Abstract 14911: Development and Implantation of Tissue Engineered Self expandable Aortic Stent Grafts (bio Stent Grafts) Using In-body Tissue Architecture Technology in Beagles
Background: Endovascular aortic repair became important treatment option, among aortic surgery with excellent outcomes. Although, endoleaks and migration remains as an issue to be mortified, and stent graft which assimilates to native aorta is desirable. We have developed autologous prosthetic tissues using “in-body tissue architecture” technology, which is a novel and practical approach based on the tissue encapsulation phenomenon of foreign materials in living bodies. Using this technology, we have fabricated the connective tissue covered stent grafts (bio stent grafts;BSGs), which is expected to show good biocompatibility.
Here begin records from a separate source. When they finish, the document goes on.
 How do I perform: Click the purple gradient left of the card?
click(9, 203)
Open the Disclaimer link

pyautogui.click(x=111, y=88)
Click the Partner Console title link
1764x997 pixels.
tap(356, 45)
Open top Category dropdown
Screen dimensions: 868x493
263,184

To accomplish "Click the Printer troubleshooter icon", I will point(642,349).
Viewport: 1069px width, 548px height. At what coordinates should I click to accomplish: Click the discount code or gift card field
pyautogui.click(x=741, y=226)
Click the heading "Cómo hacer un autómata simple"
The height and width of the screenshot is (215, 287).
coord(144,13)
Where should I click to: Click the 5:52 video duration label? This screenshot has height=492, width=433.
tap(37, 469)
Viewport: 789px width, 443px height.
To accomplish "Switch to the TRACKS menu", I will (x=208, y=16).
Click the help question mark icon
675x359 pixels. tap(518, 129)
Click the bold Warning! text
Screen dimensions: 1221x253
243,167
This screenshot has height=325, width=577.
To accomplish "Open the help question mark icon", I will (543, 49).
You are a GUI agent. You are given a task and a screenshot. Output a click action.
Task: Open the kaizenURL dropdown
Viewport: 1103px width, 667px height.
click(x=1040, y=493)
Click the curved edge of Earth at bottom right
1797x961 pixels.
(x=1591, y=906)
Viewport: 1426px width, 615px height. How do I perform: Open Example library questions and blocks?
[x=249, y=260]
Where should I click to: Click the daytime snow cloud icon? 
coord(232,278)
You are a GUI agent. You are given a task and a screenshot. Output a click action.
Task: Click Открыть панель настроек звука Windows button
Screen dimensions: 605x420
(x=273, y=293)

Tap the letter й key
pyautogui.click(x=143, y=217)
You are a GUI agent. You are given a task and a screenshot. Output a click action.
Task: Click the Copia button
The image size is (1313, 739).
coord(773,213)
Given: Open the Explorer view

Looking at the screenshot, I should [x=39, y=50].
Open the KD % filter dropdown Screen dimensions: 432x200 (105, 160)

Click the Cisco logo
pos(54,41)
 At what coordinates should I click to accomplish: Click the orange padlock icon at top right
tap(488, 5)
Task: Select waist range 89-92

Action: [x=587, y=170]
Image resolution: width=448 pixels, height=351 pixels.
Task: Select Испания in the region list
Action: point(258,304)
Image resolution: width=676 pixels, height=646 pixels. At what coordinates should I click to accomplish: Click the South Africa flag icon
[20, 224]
Materials and Methods: The preparation mold was assembled by insertion of an acryl rod (diameter: 8.6 mm, length: 40 mm) into a self-expanding nitinol stent (diameter: 9.0 mm, length: 35 mm). The molds (n=9) were embedded into the subcutaneous pouches of 3 beagles for 4 weeks. Upon trimming the excessive tissue and removing each rod, BSGs were obtained. Of 9 stent grafts, 3 were implanted to infrarenal abdominal aorta of the beagles via femoral artery. Aortogram and examination of aortic specimen was performed 30 days after implantation.
Results: The stent strut was completely surrounded by the connective tissue membrane. (Fig. A) The graft wall of the BSG possessed an elastic modulus that was almost two times higher than that of the native beagle aorta. BSGs were delivered accurately to beagle’s abdominal aorta. After 30 days, stent graft assimilated to the native aorta, and neoendothelialization had occurred in all the luminal surface (Fig. B and C). In α-SMA staining of sections from the grafts, a number of SMA-positive cells (cherry red) were observed in the BSG wall and neointima(Fig.D).
Conclusions: We developed and implanted a stent grafts (BSGs) using the in body tissue architecture technology. This BSG is expected to exhibit excellent biocompatibility after being implanted in the aorta, which might reduce the risk of endoleaks or migration.
Author Disclosures: H. Kawajiri: None. T. Mizuno: None. T. Moriwaki: None. R. Iwai: None. K. Kanda: None. H. Yaku: None. Y. Nakayama: None.
- © 2014 by American Heart Association, Inc.